◆ WRITTEN PROBLEM
Give again the lines beginning with the one containing "The height and" and continuing through the one containing "(x=571, y=615)", both included, exactly as they appear. Omit the pictures from your answer.

◆ Stored items
○ ○ ○ ○ ○ ○ ○
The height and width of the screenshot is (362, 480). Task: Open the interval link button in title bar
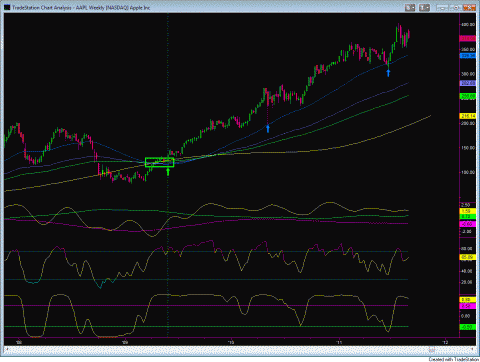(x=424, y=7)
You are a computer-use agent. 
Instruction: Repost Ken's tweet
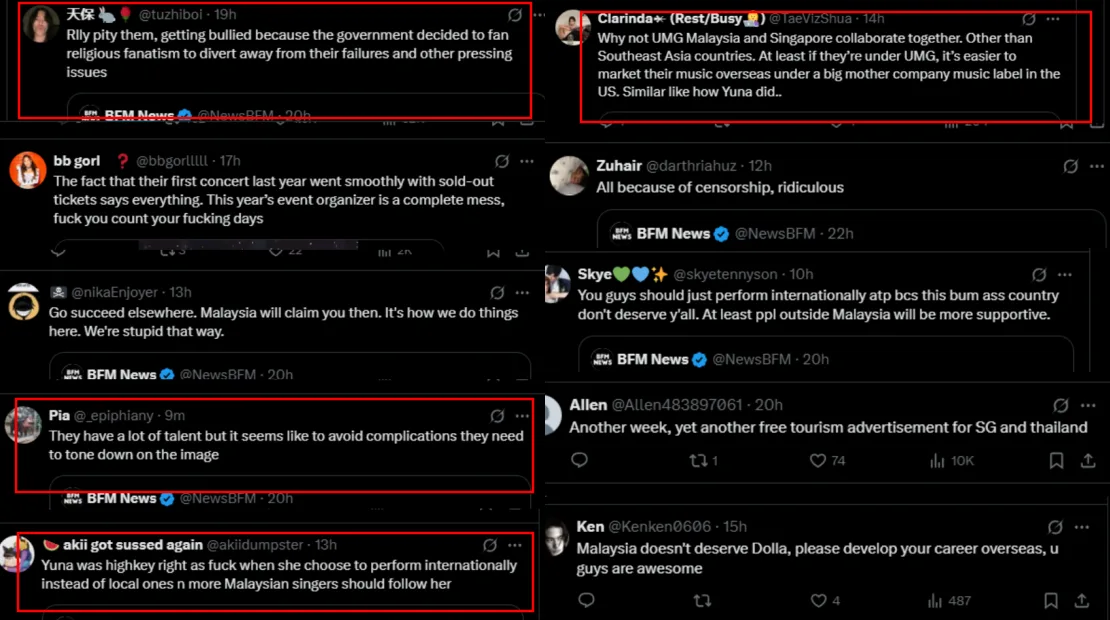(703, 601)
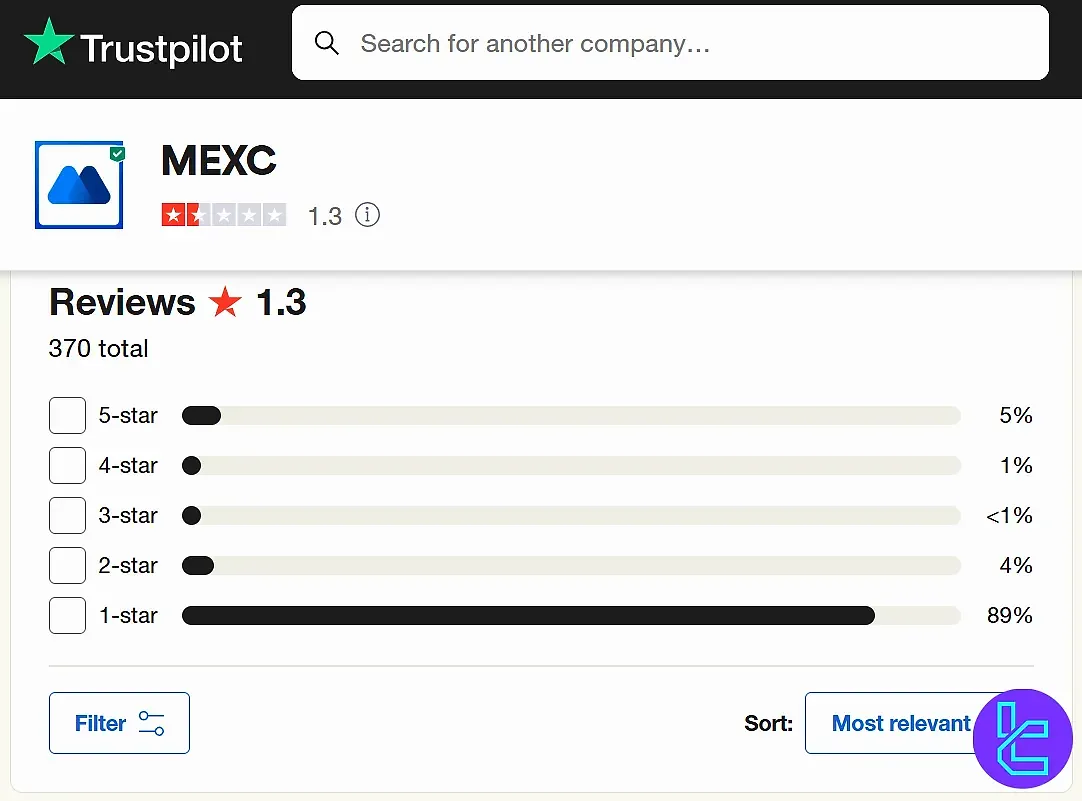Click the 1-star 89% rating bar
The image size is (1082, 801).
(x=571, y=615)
○ ○ ○ ○ ○ ○ ○
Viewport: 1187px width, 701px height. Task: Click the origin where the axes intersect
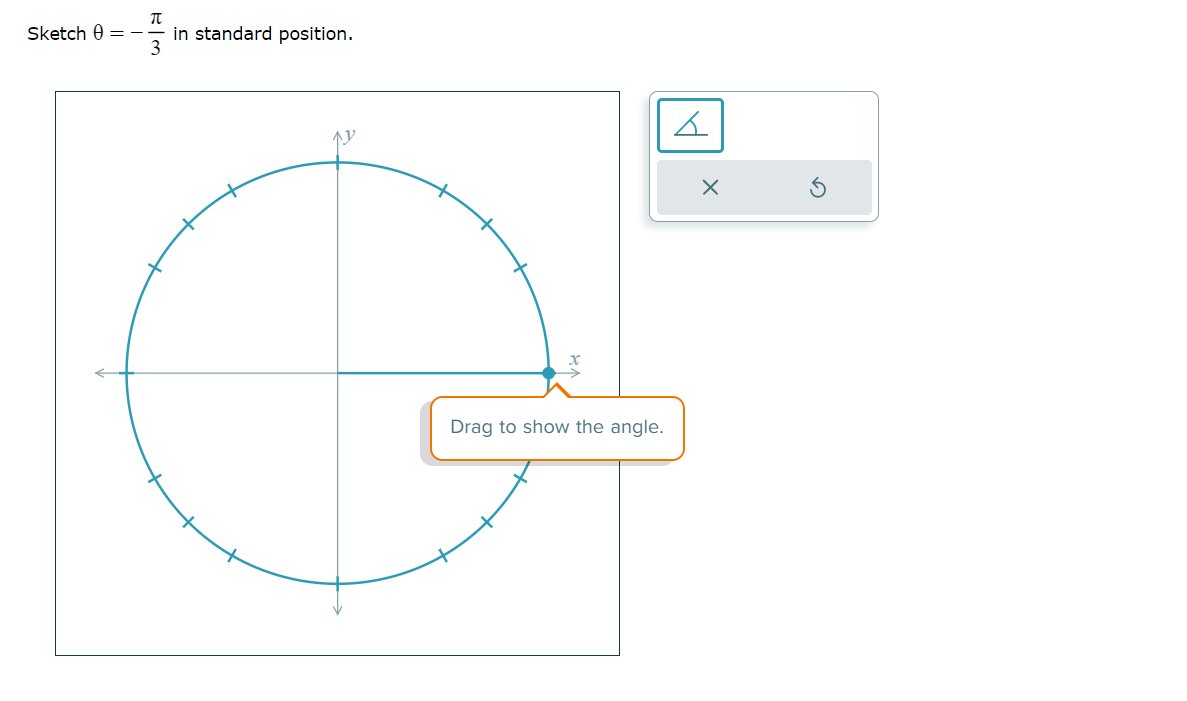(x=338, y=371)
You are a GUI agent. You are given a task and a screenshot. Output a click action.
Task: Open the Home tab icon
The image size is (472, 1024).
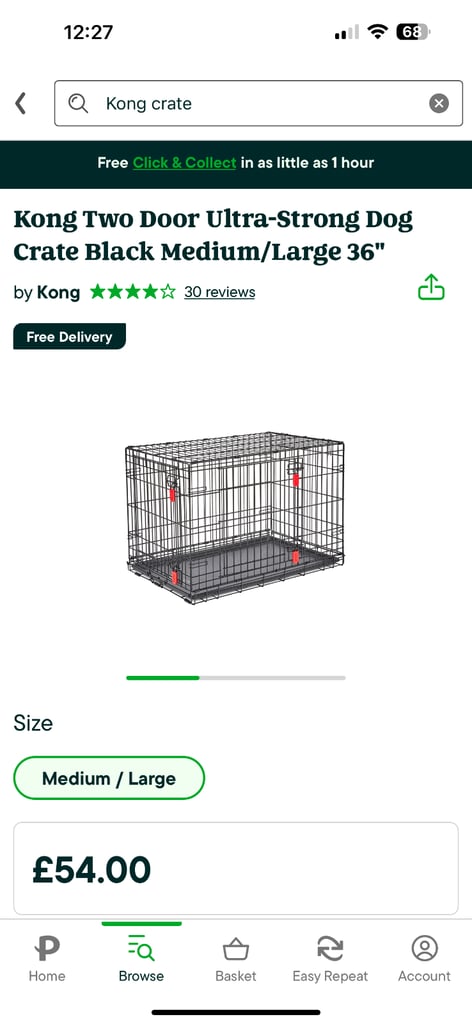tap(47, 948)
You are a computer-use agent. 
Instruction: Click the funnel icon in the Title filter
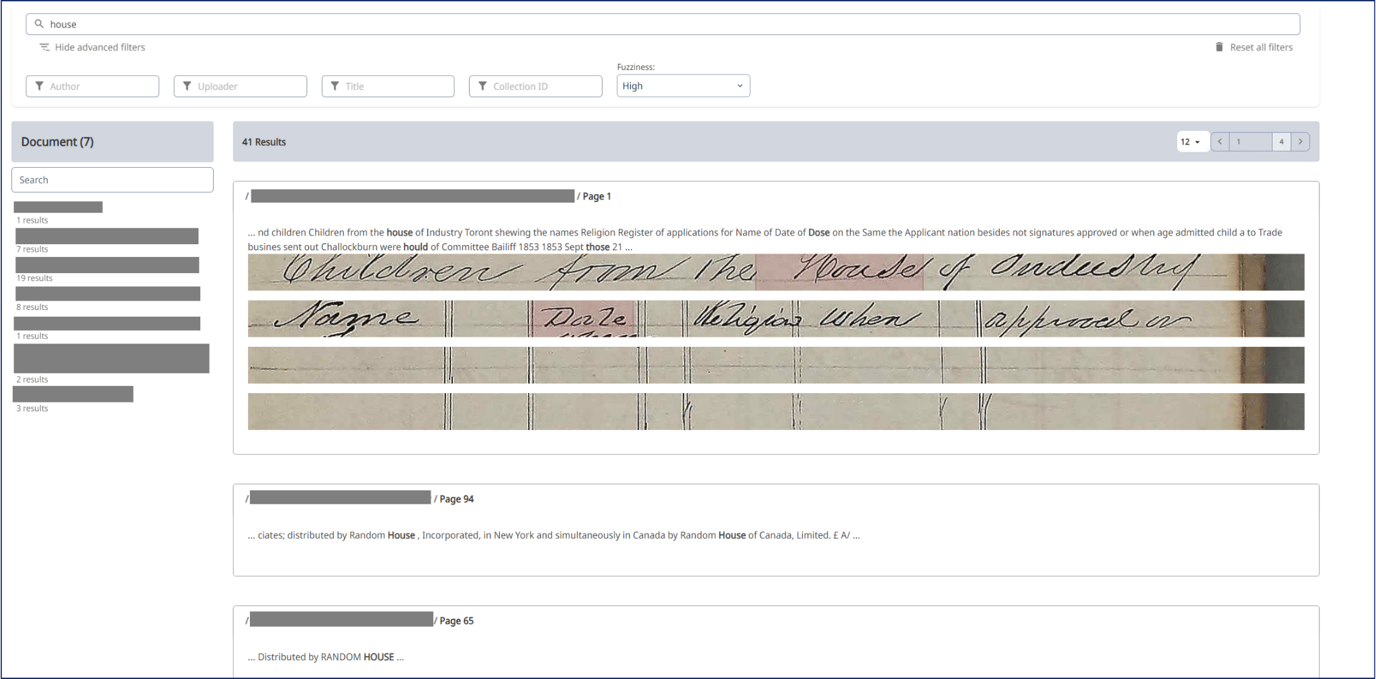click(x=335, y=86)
○ ○ ○ ○ ○ ○ ○
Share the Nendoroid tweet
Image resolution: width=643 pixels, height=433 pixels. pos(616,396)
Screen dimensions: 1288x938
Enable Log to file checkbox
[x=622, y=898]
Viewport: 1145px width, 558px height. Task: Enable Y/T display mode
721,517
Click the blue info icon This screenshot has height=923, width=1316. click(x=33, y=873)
○ ○ ○ ○ ○ ○ ○
◆ SOLUTION FOR THIS PROBLEM
The height and width of the screenshot is (362, 480). Task: Open the interval link button in title bar
(x=424, y=7)
You are a computer-use agent. 
Instruction: Repost Ken's tweet
(703, 601)
Click the 1-star 89% rating bar
The image size is (1082, 801).
(x=571, y=615)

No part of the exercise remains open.